At first I didn’t want to bother with Perl, but then I remembered the legions of Perl fans ranting about the PHP recursion. I know that this is an inflammatory statement, but next time, people, please keep up with the facts. I guess you aren’t that smug now.

D

gdc -v: gcc version 4.3.4 (Ubuntu 1:1.046-4.3.4-3ubuntu1)
gdc -o fib fib.c (same source as the C binary)
time ./fib
./fib 2.82s user 0.00s system 100% cpu 2.817 total
./fib 2.82s user 0.00s system 100% cpu 2.814 total

Predictable results from a language from the same family as C/C++. Slightly faster binary that the C version (although the same source code), but I guess most people won’t notice.

Java

javac -version: gcj-4.4 (Ubuntu 4.4.3-1ubuntu4.1) 4.4.3
java -version
java version “1.6.0_20”
OpenJDK Runtime Environment (IcedTea6 1.9.9) (6b20-1.9.9-0ubuntu1~10.04.2)
OpenJDK 64-Bit Server VM (build 19.0-b09, mixed mode)
javac fib.java
time java fib
java fib 0.86s user 0.02s system 99% cpu 0.882 total
java fib 0.86s user 0.02s system 100% cpu 0.872 total

I admit that sometimes I use to tell this joke: knock! knock!; who’s there?; [very long pause]; Java. I guess that now is a good time to swallow my own words. Not only that Java puts the other JIT implementations to shame, the rest of the VMs to shame, it also obliterates the statically compiled C and D binaries at their own favorite game aka the runtime speed.
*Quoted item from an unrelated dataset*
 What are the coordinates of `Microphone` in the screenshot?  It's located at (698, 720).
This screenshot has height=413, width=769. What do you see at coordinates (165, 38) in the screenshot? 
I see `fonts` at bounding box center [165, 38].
My first reaction was: WTF, there’s got to be a mistake! Printing some junk to STDIO confirmed the same results between C and Java. Newbie warning: this is my first Java application. No, really! Don’t bash me for the lack of understanding of the usage of the static keyword. I don’t understand if it actually helps the runtime. I managed to put together the code by reading how to write a simple HelloWorldApp. Experienced Java chops may explain it though.